On May 28, 2019, the Bank moved to dismiss the putative class action complaint for failure to state a claim upon which relief can be granted. On November 19, 2019, the court granted in part and denied in part the Bank’s motion. The court dismissed the plaintiffs’ claim for price-fixing under Section 1 of the Sherman Act but allowed the plaintiffs’ RESPA Section 8 and RICO claims to survive dismissal and proceed with discovery. On February 4, 2021, the court certified a class comprised of borrowers who obtained a loan originated or brokered by the Bank for which All Star Title, Inc. provided a settlement service between January 1, 2010 and December 31, 2015. The court also certified two subclasses: a RICO subclass and a RESPA subclass. West Town Bank & Trust sought permission to appeal the certification order and permission was denied by the United States Court of Appeals for the Fourth Circuit on March 29, 2021. Notice of the pending litigation and certification of the class was mailed to the members of the class on December 10, 2021. As of June 30, 2022, the parties were still engaged in discovery, and no trial date had been scheduled.
During July 2022 following the close of the June 30, 2022 fiscal quarter, and precipitated, in part, by its ongoing strategic discussions with MVB, the Company initiated informal settlement discussions with plaintiffs’ counsel in the RESPA Litigation. Litigation such as the foregoing is time consuming, often takes years to resolve and can complicate a company’s strategic initiatives. On August 10, 2022, the Bank agreed to settle the RESPA Litigation for an aggregate sum of $10.0 million , subject to execution of a definitive settlement agreement with plaintiffs and court approval of the settlement. Accordingly, during the third quarter of 2022, the Company established a $10.0 million liability and expense for estimated settlement costs associated with the RESPA Litigation.

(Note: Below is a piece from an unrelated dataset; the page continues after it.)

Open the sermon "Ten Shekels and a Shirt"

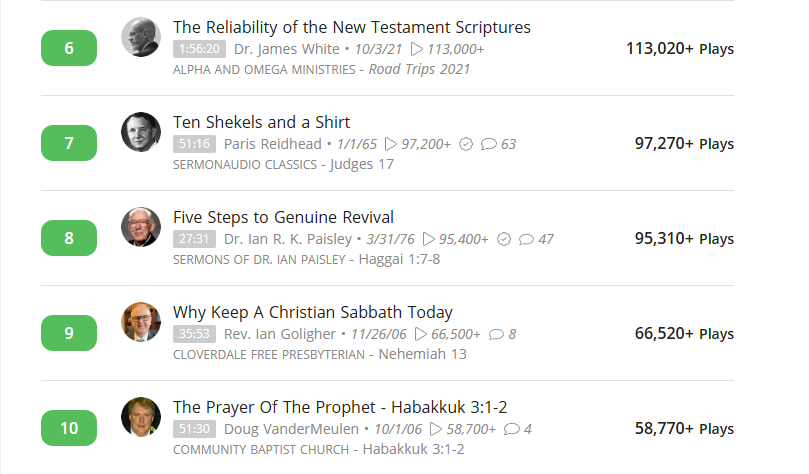click(x=261, y=122)
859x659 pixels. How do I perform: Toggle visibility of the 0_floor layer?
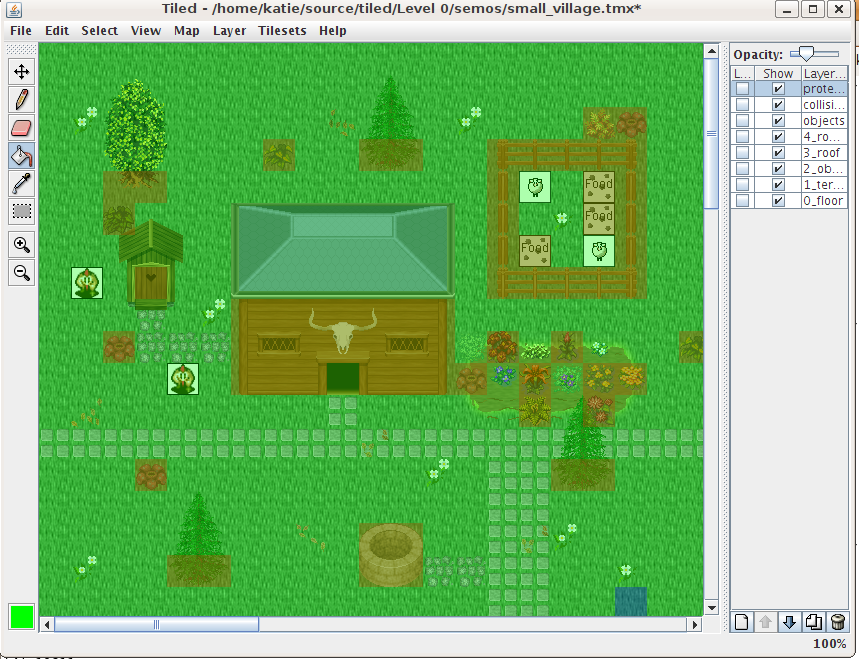click(x=778, y=201)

ABOUT INTEGRATED FINANCIAL HOLDINGS, INC. Integrated Financial Holdings, Inc. is a financial holding company based in Raleigh, North Carolina. The Company is the holding company for West Town Bank & Trust, an Illinois state-chartered bank. West Town Bank & Trust provides banking services through its full-service office located in the greater Chicago area. The Company is also the parent company of: Windsor Advantage, LLC, a loan servicing company; West Town Insurance Agency, Inc., an insurance agency; Patriarch, LLC, a real estate management company; and SBA Loan Documentation Services, LLC, a loan documentation origination company. The Company is registered with and supervised by the Federal Reserve. West Town Bank & Trust’s primary regulators are the Illinois Department of Financial and Professional Regulation and the FDIC. The Bank also has an investment in West Town Payments, LLC. Due to the nature of the investment, West Town Payments, LLC is considered a variable interest entity, and as a result, is consolidated for accounting purposes.
For more information, visit https://ifhinc.com/ .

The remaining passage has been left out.